Betsy is one of our clients, but also one of our many colourful and inspirational characters!
She has a strong message for other VIPs (Visually Impaired People) based on her experience of gradually losing her sight through a degenerative eye condition. Betsy says that her education in the USA (where she originates from) provided her with a good grounding in terms of confidence, and believes that this confidence has been critical.
She attended a Quaker boarding school, where her academic and athletic potential were noticed and she is grateful for the supportive environment that she studied in. She went on to achieve a Sociology degree at Columbia University.
Betsy began her career as a dictaphone typist for ‘LightHouse’ which is a similar organisation to RNIB in the USA and when she moved to England, she spent some time working for the NHS Training Department at Lodge Moor Hospital.
She first became involved with SRSB when she accompanied a lady who attended our centre, and Betsy has gone on to become a very active client at SRSB. She worked to establish the user led rambling group, of which she was previously Chairman, she takes part in the Culture Club trips, uses the Equipment Centre, the Talking Books and the Talking News services, as well as being a regular at the Café (where she loves the coffee!). She also speaks very highly of the support that she has received from SRSB in difficult times and has become a very valuable volunteer for our organisation.

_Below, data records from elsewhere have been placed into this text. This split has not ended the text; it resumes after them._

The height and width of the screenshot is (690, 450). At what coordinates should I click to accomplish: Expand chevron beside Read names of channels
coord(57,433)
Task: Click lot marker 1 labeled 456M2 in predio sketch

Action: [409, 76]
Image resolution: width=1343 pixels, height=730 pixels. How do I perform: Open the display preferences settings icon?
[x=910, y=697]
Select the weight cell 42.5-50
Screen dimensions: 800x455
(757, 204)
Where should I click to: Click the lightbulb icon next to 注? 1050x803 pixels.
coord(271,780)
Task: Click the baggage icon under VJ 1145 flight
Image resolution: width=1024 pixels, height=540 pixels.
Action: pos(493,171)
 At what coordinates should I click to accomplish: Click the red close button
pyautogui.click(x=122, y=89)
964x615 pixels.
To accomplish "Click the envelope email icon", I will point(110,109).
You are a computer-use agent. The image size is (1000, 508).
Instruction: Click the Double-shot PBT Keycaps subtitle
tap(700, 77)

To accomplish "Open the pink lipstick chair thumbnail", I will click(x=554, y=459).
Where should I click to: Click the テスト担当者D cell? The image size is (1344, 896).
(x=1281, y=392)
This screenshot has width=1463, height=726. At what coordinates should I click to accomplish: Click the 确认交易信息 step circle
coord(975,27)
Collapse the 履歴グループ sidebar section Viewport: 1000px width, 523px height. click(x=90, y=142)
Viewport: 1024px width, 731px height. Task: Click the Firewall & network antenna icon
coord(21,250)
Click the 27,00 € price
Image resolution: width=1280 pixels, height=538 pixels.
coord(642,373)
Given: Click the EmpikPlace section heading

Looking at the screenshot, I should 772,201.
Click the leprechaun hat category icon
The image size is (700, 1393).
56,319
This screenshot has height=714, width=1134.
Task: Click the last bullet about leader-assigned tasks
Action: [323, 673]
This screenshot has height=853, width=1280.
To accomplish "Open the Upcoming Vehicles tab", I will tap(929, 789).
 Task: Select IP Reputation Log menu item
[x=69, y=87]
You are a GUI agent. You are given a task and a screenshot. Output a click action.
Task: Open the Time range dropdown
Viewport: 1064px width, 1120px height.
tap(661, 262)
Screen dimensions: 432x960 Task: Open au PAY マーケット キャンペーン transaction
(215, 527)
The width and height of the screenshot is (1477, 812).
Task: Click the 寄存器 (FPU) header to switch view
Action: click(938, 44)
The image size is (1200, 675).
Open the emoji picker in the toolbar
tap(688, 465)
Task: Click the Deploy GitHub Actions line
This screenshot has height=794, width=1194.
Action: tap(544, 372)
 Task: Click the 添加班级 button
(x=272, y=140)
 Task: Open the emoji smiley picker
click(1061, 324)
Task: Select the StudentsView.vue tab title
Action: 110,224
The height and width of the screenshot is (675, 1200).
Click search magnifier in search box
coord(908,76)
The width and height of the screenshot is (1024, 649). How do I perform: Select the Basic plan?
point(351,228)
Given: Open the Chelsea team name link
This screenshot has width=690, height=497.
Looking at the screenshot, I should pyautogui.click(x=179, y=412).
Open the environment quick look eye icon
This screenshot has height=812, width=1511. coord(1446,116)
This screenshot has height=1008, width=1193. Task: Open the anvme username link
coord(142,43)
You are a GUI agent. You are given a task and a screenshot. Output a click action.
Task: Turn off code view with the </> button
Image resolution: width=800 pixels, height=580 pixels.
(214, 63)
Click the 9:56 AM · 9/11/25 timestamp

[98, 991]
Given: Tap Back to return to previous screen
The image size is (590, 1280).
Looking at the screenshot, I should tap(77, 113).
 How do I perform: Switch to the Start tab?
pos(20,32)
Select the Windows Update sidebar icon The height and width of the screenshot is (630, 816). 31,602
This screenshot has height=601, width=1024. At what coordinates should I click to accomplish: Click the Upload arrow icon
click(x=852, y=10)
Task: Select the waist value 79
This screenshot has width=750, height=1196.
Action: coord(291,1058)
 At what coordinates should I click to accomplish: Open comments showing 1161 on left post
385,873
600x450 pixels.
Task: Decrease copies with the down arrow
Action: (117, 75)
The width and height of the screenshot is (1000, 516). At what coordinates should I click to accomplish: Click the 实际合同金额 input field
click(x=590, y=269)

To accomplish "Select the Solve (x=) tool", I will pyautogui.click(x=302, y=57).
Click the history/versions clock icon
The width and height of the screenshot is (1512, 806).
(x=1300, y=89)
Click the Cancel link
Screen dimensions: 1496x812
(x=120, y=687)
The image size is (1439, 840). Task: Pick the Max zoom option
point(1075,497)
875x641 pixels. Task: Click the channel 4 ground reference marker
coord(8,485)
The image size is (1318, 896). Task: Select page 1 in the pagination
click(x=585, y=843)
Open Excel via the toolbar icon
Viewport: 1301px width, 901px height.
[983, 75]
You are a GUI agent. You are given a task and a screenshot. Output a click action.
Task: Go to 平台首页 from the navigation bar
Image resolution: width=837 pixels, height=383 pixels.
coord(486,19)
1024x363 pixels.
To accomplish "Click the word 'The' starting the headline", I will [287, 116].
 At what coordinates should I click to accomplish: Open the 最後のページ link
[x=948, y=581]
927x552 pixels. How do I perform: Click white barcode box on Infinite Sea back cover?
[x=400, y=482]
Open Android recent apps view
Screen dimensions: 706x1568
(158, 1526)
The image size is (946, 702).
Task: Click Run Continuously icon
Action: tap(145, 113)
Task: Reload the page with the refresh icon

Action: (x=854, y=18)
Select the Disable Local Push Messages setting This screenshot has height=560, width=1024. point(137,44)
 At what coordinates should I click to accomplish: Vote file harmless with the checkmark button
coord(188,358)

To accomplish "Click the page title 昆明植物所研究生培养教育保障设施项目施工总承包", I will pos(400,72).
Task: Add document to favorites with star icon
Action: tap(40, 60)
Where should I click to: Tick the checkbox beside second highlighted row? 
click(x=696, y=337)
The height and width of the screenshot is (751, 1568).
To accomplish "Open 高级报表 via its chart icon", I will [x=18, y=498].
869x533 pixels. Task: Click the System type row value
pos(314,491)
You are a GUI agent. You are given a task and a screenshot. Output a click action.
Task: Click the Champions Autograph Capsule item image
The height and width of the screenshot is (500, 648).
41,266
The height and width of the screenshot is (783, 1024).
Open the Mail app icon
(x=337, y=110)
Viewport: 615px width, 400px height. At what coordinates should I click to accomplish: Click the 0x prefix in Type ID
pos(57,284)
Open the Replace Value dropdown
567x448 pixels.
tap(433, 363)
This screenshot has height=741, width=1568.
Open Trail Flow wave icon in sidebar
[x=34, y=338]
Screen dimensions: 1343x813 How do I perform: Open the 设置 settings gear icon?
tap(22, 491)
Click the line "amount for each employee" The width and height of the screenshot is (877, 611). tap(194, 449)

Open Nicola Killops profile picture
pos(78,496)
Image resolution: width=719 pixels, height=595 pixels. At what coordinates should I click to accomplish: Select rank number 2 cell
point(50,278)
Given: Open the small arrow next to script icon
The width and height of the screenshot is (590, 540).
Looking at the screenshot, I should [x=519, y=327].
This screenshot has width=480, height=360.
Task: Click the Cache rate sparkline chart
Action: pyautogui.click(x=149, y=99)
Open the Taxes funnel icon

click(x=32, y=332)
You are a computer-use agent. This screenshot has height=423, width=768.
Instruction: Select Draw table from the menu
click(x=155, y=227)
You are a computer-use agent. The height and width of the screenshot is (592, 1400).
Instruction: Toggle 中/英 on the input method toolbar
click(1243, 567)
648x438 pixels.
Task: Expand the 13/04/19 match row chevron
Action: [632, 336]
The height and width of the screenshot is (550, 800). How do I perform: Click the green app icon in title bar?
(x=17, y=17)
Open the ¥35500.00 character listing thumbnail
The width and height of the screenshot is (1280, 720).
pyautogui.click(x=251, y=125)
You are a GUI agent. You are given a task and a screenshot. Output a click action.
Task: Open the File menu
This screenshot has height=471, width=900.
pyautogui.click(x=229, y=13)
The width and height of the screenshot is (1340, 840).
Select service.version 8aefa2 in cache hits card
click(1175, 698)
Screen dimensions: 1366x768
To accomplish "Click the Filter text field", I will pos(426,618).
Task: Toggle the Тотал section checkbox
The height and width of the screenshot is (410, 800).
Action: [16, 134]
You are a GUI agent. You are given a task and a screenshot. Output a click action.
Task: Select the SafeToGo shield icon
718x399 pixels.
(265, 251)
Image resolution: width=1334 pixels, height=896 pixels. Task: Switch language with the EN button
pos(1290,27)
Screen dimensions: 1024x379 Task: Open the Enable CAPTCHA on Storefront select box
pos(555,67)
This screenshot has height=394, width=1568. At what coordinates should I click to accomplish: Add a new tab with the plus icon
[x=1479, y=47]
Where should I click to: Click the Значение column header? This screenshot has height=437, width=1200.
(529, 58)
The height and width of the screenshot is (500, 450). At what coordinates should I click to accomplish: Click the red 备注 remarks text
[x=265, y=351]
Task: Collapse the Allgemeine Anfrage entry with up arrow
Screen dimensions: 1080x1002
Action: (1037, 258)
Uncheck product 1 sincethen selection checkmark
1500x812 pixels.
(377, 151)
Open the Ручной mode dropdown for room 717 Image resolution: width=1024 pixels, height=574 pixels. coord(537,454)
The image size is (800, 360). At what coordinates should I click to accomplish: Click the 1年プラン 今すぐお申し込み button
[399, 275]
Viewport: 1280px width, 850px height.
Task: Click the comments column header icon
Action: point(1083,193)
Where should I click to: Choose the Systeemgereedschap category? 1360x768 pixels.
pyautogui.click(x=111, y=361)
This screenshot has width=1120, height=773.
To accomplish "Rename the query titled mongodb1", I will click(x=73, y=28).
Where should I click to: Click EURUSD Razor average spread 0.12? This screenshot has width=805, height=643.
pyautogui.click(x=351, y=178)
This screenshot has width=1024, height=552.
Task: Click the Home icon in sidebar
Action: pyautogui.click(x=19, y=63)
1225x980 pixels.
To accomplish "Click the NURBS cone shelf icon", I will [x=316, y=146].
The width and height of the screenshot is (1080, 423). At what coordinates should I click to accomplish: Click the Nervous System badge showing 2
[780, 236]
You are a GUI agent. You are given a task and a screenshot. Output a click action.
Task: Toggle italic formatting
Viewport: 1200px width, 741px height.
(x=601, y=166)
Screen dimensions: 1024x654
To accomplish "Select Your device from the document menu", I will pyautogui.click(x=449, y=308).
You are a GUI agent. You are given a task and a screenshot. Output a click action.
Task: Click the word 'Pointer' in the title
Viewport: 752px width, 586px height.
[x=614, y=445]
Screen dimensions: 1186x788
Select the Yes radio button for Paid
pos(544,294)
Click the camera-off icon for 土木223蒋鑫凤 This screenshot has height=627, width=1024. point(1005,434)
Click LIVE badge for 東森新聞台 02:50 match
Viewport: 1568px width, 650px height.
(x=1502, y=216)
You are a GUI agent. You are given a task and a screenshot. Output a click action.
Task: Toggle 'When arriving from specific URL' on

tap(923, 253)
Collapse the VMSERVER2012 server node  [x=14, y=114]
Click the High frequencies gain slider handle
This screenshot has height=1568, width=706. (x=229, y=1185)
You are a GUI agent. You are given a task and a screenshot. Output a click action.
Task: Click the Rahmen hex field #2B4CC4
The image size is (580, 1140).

Her message to other VIPs is that confidence is critical, you must believe yourself, your abilities and your potential. Because her sight loss has been gradual she says that she uses her past experiences (as well as a heightening of other senses) to help her to deal with her surroundings, but points out that you should supplement your life with the facilities that are available to help you, such as the services at SRSB. She was resistant to using a cane to begin with, but now calls it a ‘weapon of life’! which she relies on more and more. She finds that it is a way of informing people of her sight loss and produces a difference in their attitudes.
Also crucial, is being able to cope with situations with a sense of humour and helping to educate others of the abilities of visually impaired people.